First, let's construct a new DSP block. We'll be implementing a `Lorenz Attractor <https://en.wikipedia.org/wiki/Lorenz_system>`_. This is a system of equations which, when solved, create an interesting time-evolving 3D pattern like this:

.. figure:: /_static/test_lorenz_plot2.png

Taking the equations straight from the Wikipedia page:

.. code-block:: text

        dx/dt = σ * (y - x)
        dy/dt = x * (ρ - z) - y
        dz/dt = x * y - β * z

        Where the constants:
            σ = 10
            ρ = 28
            β = 8/3
        (for the standard Lorenz attractor shape)

Don't be scared by the derivatives! One way to see the equations as a set of multiplies / adds / accumulations, which when executed iteratively in steps, will create the interesting pattern above.

Oscillator Skeleton
-------------------

Let's start by adding a skeleton to the bottom of ``gateware/src/tiliqua/dsp/oscillators.py``:

.. code-block:: python

    class Lorenz(wiring.Component):

        # Outgoing sample stream, 3 channels (for X, Y, Z)
        # ASQ is the native sample type (16-bits wide, fixed-point)
        o: Out(stream.Signature(data.ArrayLayout(ASQ, 3)))

        def elaborate(self, platform):

            m = Module()

            # TODO: add logic here

            return m

.. note::

    As we saw previously, a ``stream.Signature`` is an Amaranth construct describing a *stream of data* that is accompanied by a ``valid``/``ready`` handshake. This is a simple protocol used commonly in digital logic. For more details, see `Data streams <https://amaranth-lang.org/docs/amaranth/latest/stdlib/stream.html>`_ in the Amaranth documentation.

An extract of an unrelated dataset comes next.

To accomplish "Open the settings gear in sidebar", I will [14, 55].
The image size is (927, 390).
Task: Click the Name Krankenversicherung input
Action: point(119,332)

As this is an oscillator with no tuning input, we only have ``self.o``, which is an outgoing stream. The oscillator will be allowed to emit samples as long as the downstream component is ready for one, which is signalled by ``self.o.ready``. As we'll see, this backpressure will be used to throttle our outgoing samples to exactly match the audio codec sample rate.

Implementing ``Lorenz``
-----------------------

Next, we'll implement the oscillator logic at the ``TODO`` point above. To start, let's pick a numeric type for our calculations and then define the required constants:

.. code-block:: python

        # Type used for internal computations.
        # Signed fixed-point, 8 integer bits, 8 fractional bits.
        sq = fixed.SQ(8, 8)

        # System constants for standard Lorenz shape.
        # Cast all floating point values to fit in the fixed-point type above
        # (with loss of precision!)
        sigma = fixed.Const(10.0, shape=sq)
        rho   = fixed.Const(28.0, shape=sq)
        beta  = fixed.Const(8.0/3.0, shape=sq)

.. note::

    Note that the ``sq`` type has more integer bits than the native audio sample format (which only has 1 integer bit), because the Lorenz calculations span approximately ``(-30..30)``, which would overflow 1 integer bit, as we'll see during simulation.

.. note::

    Be careful when picking fixed-point types, as **one ECP5 multiplier takes a maximum width of 18 bits** - if your type is larger, more multipliers might be consumed than you expect.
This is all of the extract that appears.